Exclude the pictures, then quote exactly the lines from the one holding "The width and" through the last line of the records.

(Saved data entries)

###

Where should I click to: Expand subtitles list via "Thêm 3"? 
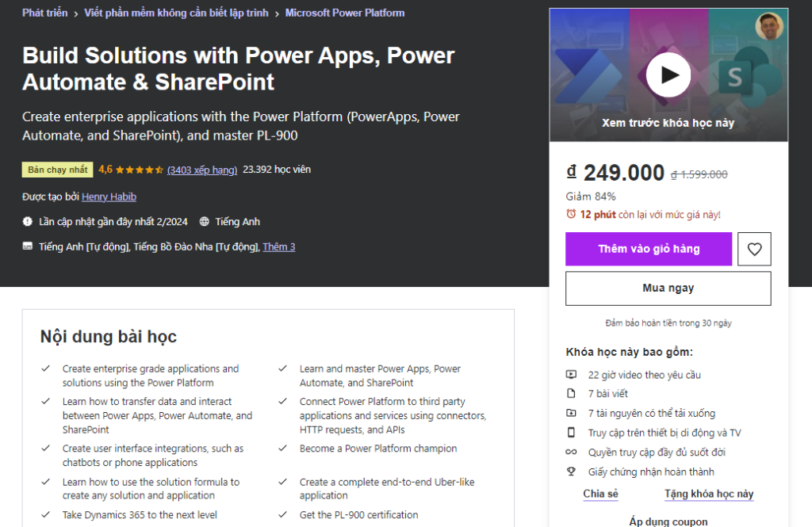click(x=279, y=247)
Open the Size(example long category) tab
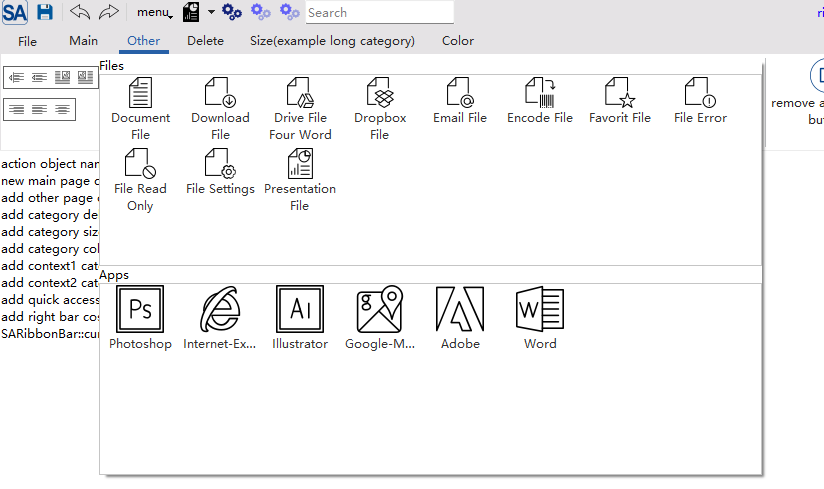The height and width of the screenshot is (489, 824). (x=332, y=41)
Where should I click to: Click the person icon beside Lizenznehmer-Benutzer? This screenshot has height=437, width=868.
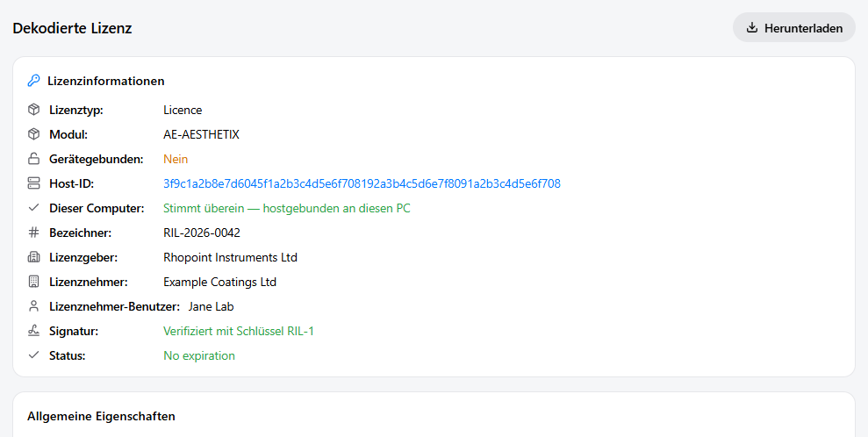[33, 306]

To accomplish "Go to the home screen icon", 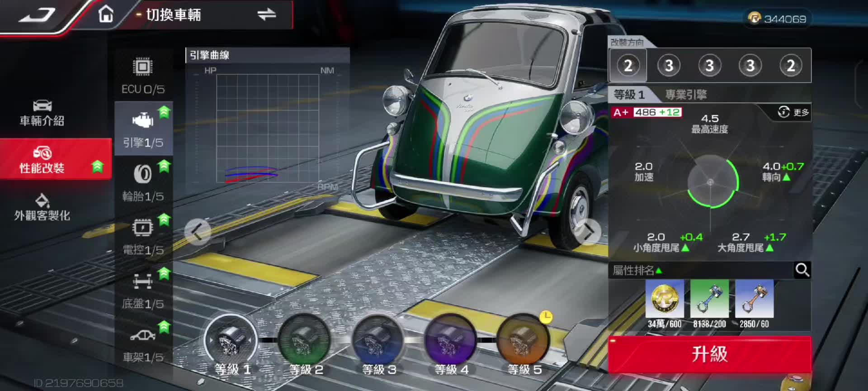I will pyautogui.click(x=106, y=14).
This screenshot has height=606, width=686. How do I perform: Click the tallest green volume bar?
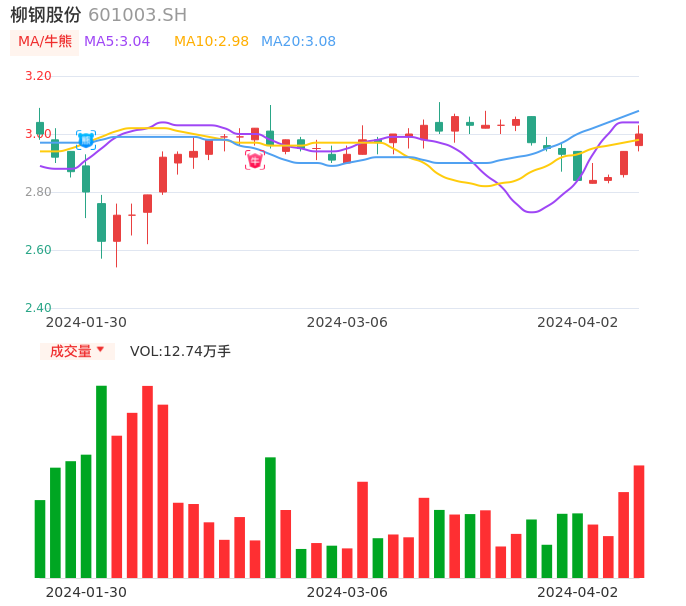tap(101, 481)
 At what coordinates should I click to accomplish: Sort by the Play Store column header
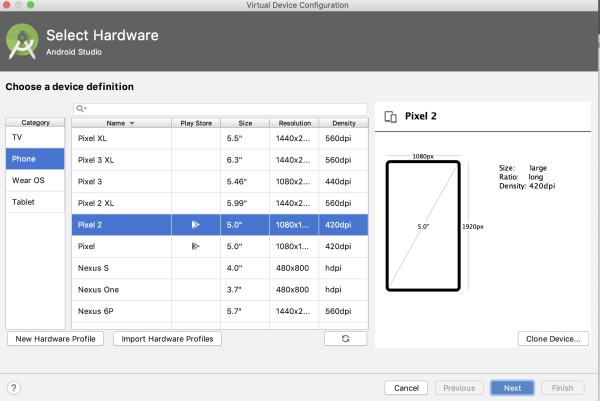tap(195, 123)
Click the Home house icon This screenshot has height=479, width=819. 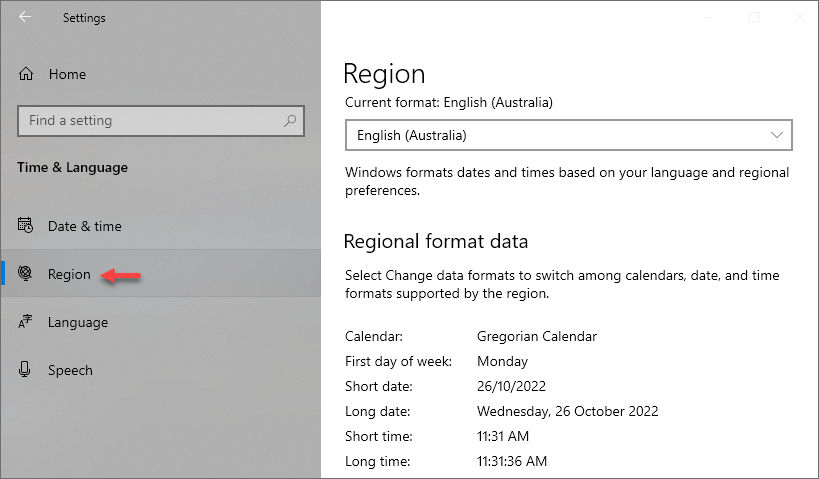tap(26, 74)
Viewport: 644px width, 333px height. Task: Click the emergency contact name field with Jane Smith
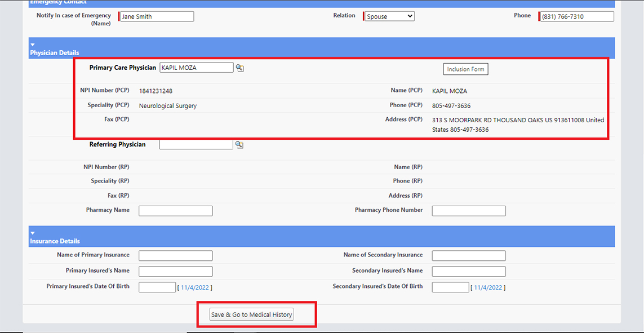(157, 16)
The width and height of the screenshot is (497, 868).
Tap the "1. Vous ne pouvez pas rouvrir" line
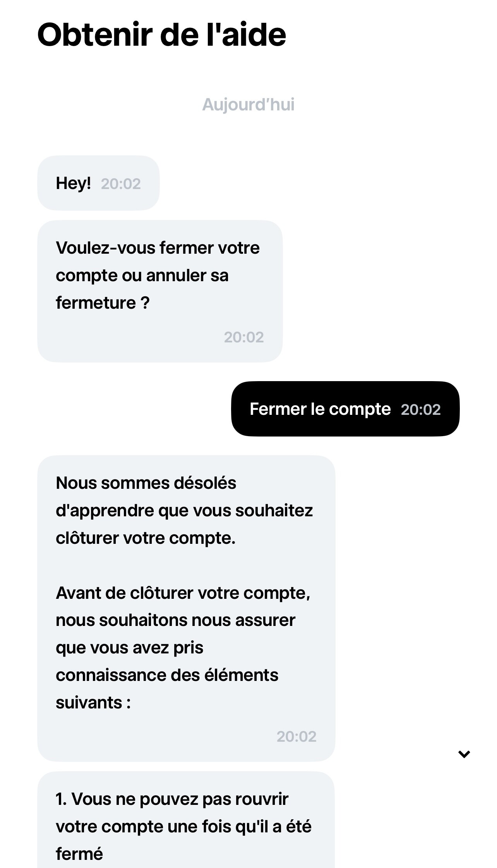click(x=172, y=799)
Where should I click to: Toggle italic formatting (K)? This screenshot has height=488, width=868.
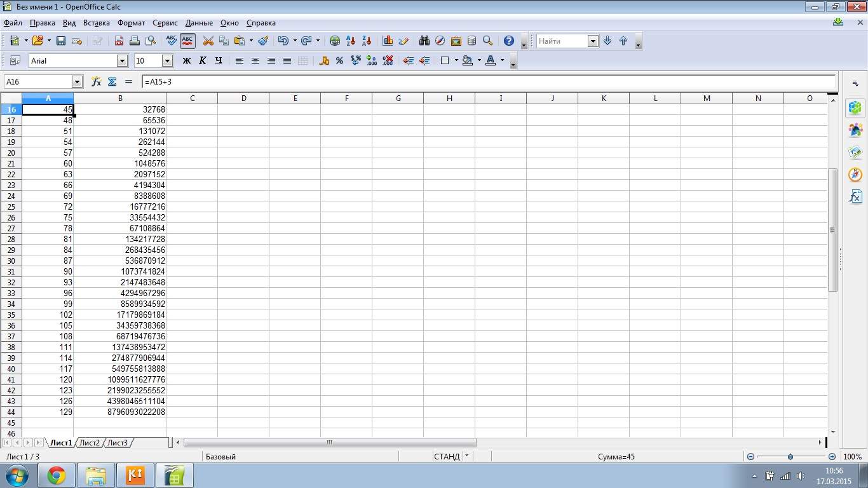tap(203, 61)
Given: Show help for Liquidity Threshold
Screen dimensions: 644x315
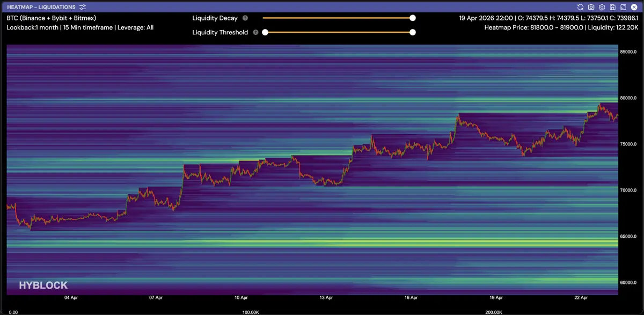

###

Written answer:
The width and height of the screenshot is (497, 868).
Tap the "1. Vous ne pouvez pas rouvrir" line
click(x=172, y=799)
Where should I click to: Toggle italic formatting (K)? This screenshot has height=488, width=868.
tap(203, 61)
Given: Show help for Liquidity Threshold
Screen dimensions: 644x315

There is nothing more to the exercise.